Reuters: World stocks rose on Wednesday, hitting a four-month high on hopes for progress in trade talks between the United States and China, and a supportive backdrop from major central banks also helped push risk assets higher. Stocks started with a rally in Asia that pushed the MSCI world equity index to its highest since October after U.S. President Donald Trump said negotiations with China were going well and suggested he was open to extending the deadline to complete them beyond March 1. Many had feared U.S. tariffs on $200 billion worth of Chinese imports would rise to 25 percent from 10 percent if no trade deal was reached by then. European stock indexes also strengthened, with a regional index at a four-month high. Wall Street stocks were little changed, with the S&P 500 hovering near its 2019 high.
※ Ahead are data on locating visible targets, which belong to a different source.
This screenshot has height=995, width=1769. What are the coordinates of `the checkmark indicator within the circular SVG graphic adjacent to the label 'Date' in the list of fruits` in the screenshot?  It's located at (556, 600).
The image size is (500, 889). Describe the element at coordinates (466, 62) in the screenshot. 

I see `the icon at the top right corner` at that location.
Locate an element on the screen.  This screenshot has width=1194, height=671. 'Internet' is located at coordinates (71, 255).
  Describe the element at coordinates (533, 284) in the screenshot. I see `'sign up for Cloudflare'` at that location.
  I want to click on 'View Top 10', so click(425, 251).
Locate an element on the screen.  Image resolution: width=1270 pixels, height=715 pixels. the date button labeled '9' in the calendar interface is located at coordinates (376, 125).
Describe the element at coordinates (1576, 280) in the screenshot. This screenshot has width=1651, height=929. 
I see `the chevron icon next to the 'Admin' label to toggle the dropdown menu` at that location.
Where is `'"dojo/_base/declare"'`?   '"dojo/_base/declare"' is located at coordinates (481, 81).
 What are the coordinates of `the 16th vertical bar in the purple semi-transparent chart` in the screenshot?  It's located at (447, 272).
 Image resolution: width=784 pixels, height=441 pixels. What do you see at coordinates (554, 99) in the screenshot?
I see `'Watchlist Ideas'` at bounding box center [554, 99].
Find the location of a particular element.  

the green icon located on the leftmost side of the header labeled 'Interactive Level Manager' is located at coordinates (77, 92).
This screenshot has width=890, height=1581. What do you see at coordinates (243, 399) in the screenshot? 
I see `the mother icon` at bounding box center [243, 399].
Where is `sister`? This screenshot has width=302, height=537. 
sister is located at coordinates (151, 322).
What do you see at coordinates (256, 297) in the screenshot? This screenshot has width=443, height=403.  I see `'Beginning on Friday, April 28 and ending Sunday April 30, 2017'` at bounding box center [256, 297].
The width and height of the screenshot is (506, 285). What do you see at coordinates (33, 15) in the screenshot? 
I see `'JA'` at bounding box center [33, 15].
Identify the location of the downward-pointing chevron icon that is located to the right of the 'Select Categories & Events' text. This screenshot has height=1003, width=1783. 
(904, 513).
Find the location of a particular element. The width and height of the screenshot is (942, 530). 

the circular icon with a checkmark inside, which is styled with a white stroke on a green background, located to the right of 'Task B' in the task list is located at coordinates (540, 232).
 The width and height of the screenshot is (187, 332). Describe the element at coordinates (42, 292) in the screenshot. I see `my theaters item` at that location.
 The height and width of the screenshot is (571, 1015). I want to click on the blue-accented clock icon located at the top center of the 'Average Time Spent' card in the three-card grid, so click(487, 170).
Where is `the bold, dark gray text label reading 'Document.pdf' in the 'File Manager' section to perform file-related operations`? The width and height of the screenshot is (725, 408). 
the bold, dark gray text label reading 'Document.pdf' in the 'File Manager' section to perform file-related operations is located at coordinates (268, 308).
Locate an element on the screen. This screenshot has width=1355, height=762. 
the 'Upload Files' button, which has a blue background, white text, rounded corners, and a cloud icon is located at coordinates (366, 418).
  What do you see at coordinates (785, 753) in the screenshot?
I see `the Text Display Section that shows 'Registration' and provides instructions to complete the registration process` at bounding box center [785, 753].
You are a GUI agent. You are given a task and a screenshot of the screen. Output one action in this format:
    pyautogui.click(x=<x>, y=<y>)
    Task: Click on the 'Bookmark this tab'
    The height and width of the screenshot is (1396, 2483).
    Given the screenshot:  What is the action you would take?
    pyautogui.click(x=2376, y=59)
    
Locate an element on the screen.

Emerging market stocks rose 1.48 percent. MSCI’s broadest index of Asia-Pacific shares outside Japan closed 1.29 percent higher, while Japan’s Nikkei rose 0.60 percent. Hong Kong’s Hang Seng gained 1 percent to close at the highest level since August. U.S. oil prices rose above $57 per barrel for the first time in three months supported by OPEC-led supply cuts and U.S. sanctions on Iran and Venezuela, but soaring U.S. production and expectations of an economic slowdown kept the market wobbly. U.S. crude rose 1.63 percent to $57.37 per barrel and Brent was last at $67.14, up 1.04 percent on the day. In currency markets this morning morning the euro was little changed at $1.1337 after being nudged off a two-week high of $1.1371 scaled earlier on Wednesday. A big mover in Asia was the Australian dollar, which was last down 0.15 percent at $0.7151. The Aussie rallied early in the session to a two-week peak of $0.7207 on strong domestic January employment data. But the currency quickly lost altitude, with traders attributing the slide to interest rate cut forecasts made by Westpac. Reserve Bank of Australia (RBA) Governor Philip Lowe had sent the Aussie tumbling early in February by stepping back from the central bank’s long-standing tightening bias, saying the next move in interest rates could be either down or up. “It is difficult for the Aussie to keep rising indefinitely when the RBA has seemingly switched to a dovish stance,” said Shin Kadota, senior strategist at Barclays.